I'm still mulling over Batman 2: The Dark Knight. Yes, I know, that's not the name of the movie but I can't stand these sequels that take on their subtitles as their names (with the exception of the Star Wars films, perhaps.
I'm not as in love with The Dark Knight as everyone else, it seems. Most of my friends and coworkers are still catching their breath after seeing it opening weekend.
I found it to be a very mature comic book-based movie, perhaps one of the most adult comic film I've seen even topping R-rated fare; and I'm not talking butts, blood, and boobies when I mean "adult". It's definitely not a kiddie film and I appreciate that.
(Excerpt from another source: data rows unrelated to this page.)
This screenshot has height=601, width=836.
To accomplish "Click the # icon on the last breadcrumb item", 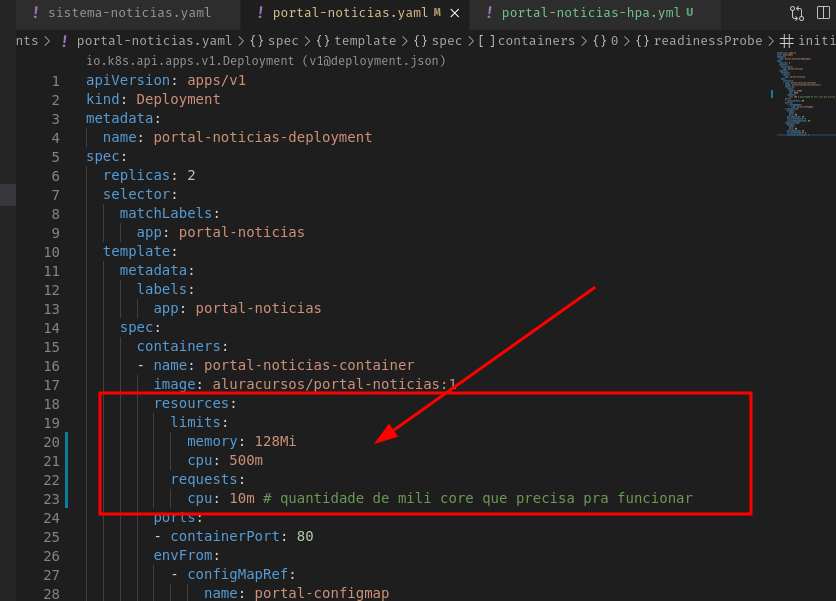I will (x=787, y=41).
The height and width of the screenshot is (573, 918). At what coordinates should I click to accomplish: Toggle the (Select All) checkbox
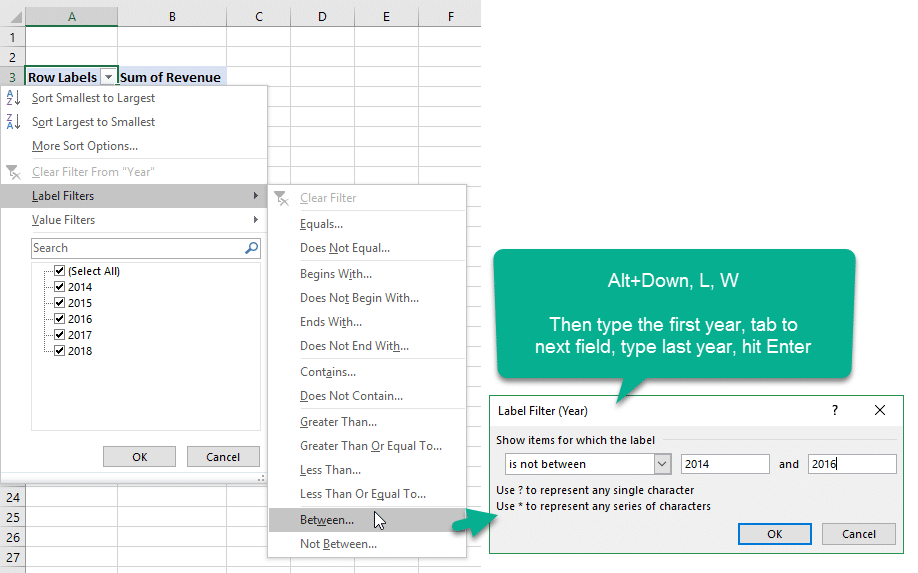click(x=60, y=271)
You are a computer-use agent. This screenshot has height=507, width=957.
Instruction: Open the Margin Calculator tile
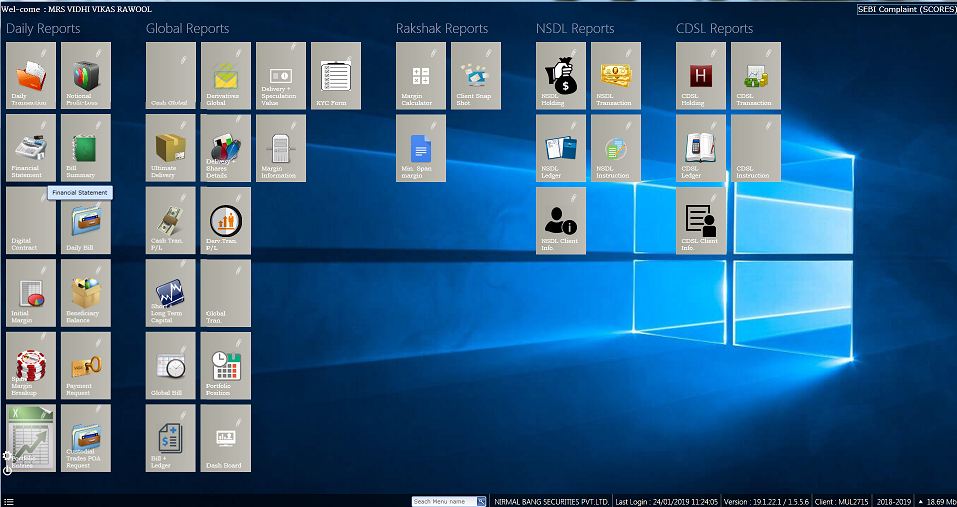[x=421, y=76]
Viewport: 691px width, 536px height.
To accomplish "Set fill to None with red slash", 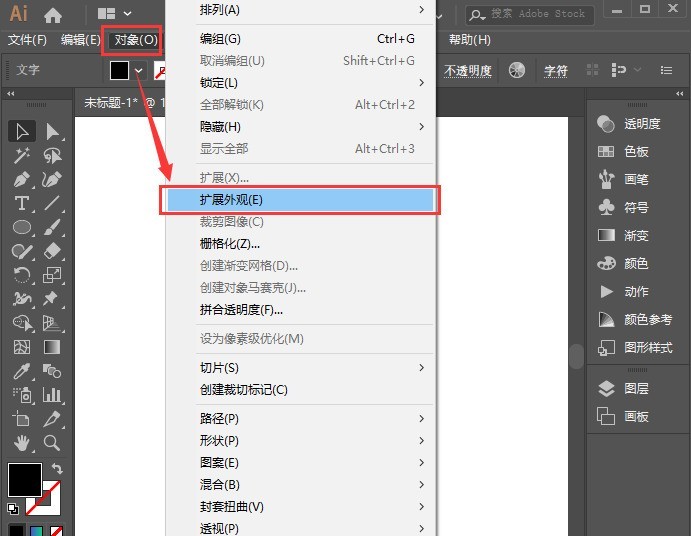I will tap(57, 531).
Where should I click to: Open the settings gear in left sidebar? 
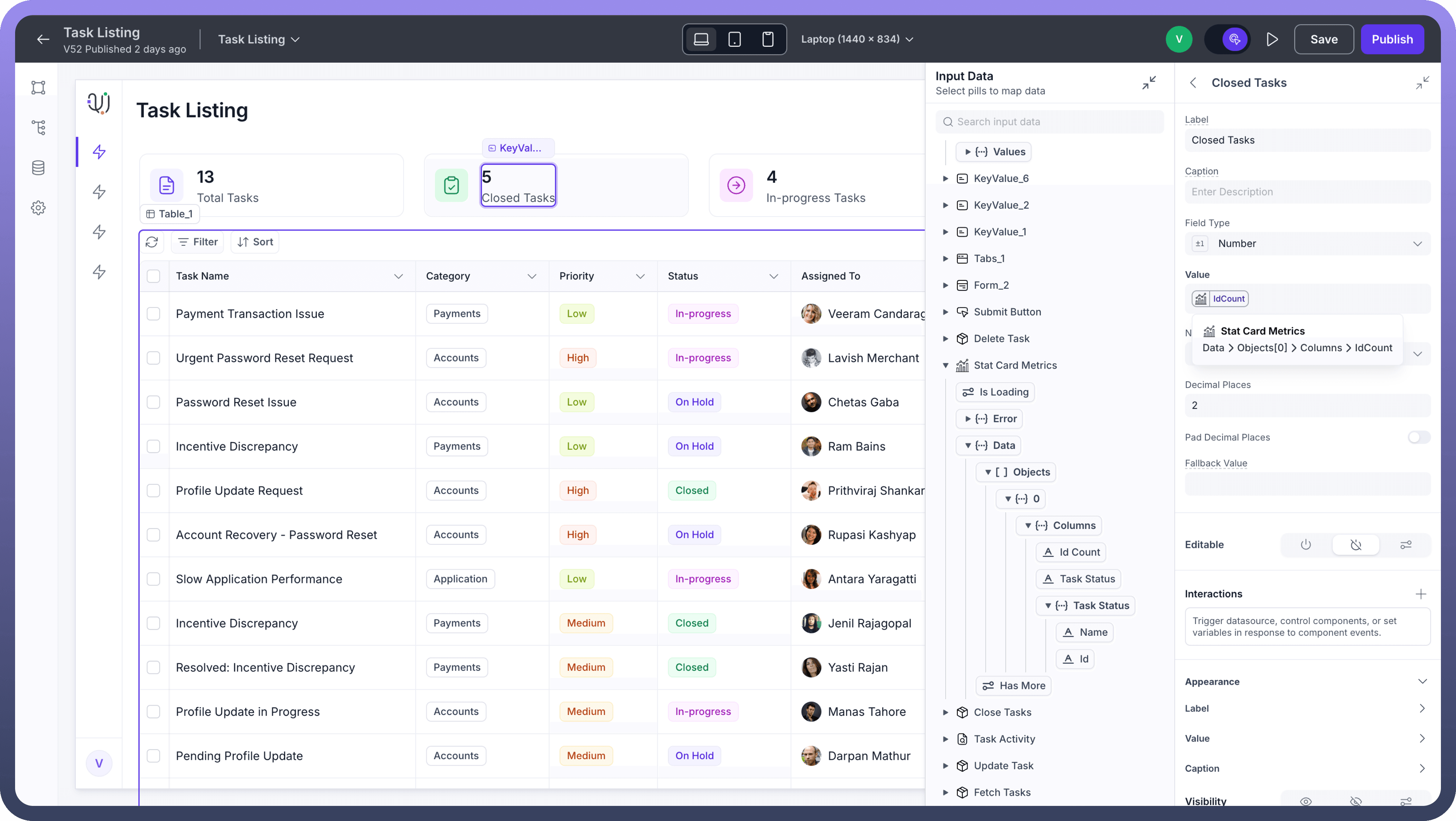point(38,208)
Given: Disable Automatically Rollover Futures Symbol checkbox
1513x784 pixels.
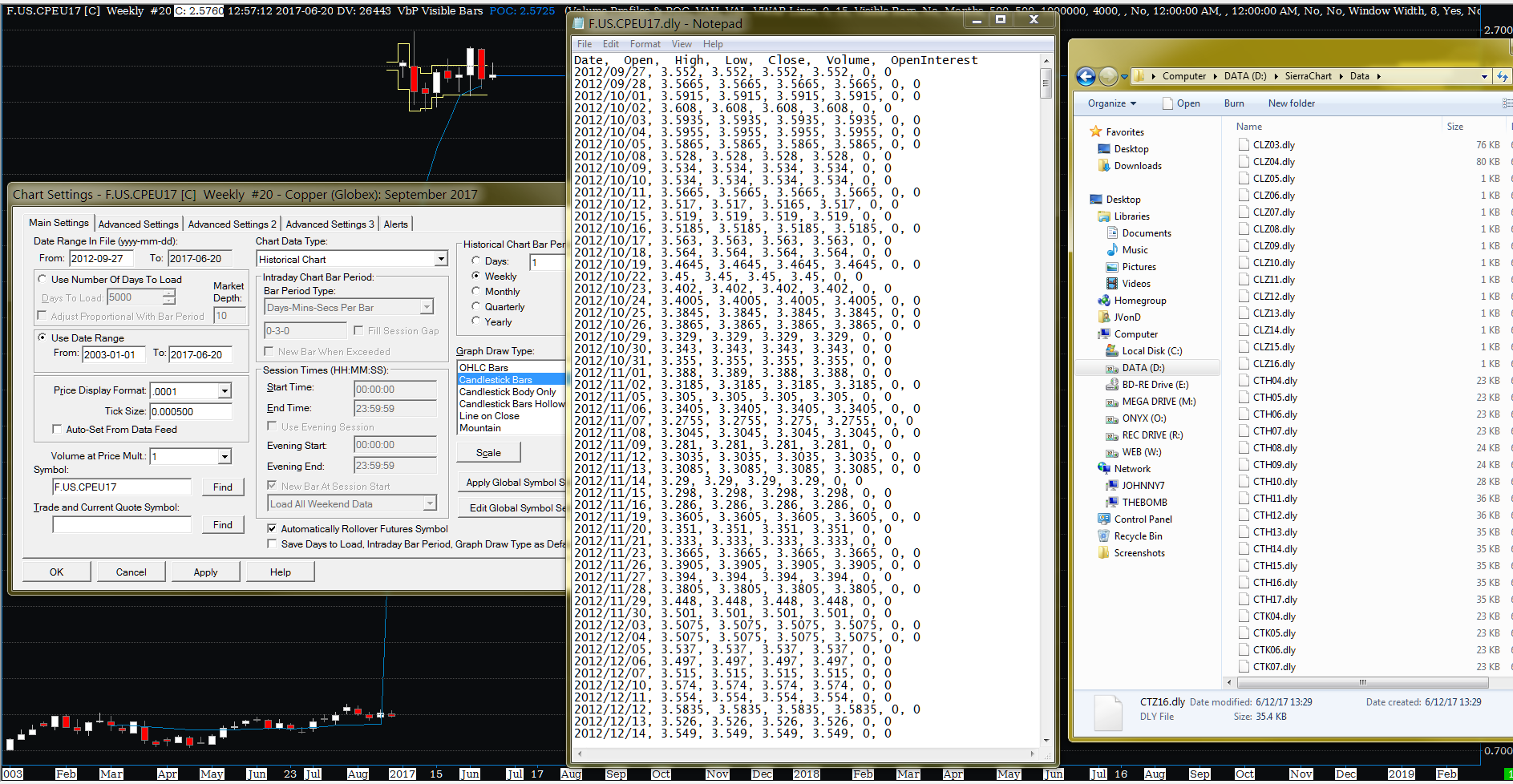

The thing I liked the most about the film is the building of character, namely Harvey Dent (Aaron Eckhart). In any other comic book movie, Dent would be transformed to Two Face within the first twenty minutes (a la Tommy Lee Jones in Batman Forever). Likewise, I enjoyed how enigmatic The Joker (Heath Ledger) was. We were saved the "origin story" and given various lies instead. Director/co-writer Christopher Nolan realizes that not understanding this embodiment of anarchy is what gives him his true terror.
The Dark Knight is a refreshing sophomore superhero film. Too often they follow the formula:
- villain origin
- what the superhero's been up to since the last film
- villain plans to "conquer the world"
- superhero's love life
- villain pulls minor crime / superhero discovers villain's existence
- superhero threatens villain's livelihood
- villain kidnaps superhero's love interest
- finale / resolution
You'll see many of those elements in The Dark Knight but not so many as, say, Spiderman 3. Oddly, you'll also see some of those in Spiderman 2 but that film really worked for me. Otto Octavius wasn't as dynamic a character as Harvey Dent but he was definitely far more than a cardboard cutout. As I write this I can't help but hold up Venom (Topher Grace), Sand Man (Thomas Hayden Church), The Riddler (Jim Carrey), Two Face (Tommy Lee Jones), Poison Ivy (Uma Thurman), and Mr. Freeze (Arnold Schwarzenegger) as just being some of the worst screen villains in memory.
And what didn't I like about The Dark Knight? Why am I not raving and foaming at the mouth about the film? Perhaps it's the lack of screentime for Batman (the movie really belonged to Harvey Dent and The Joker). I'm working on figuring it out.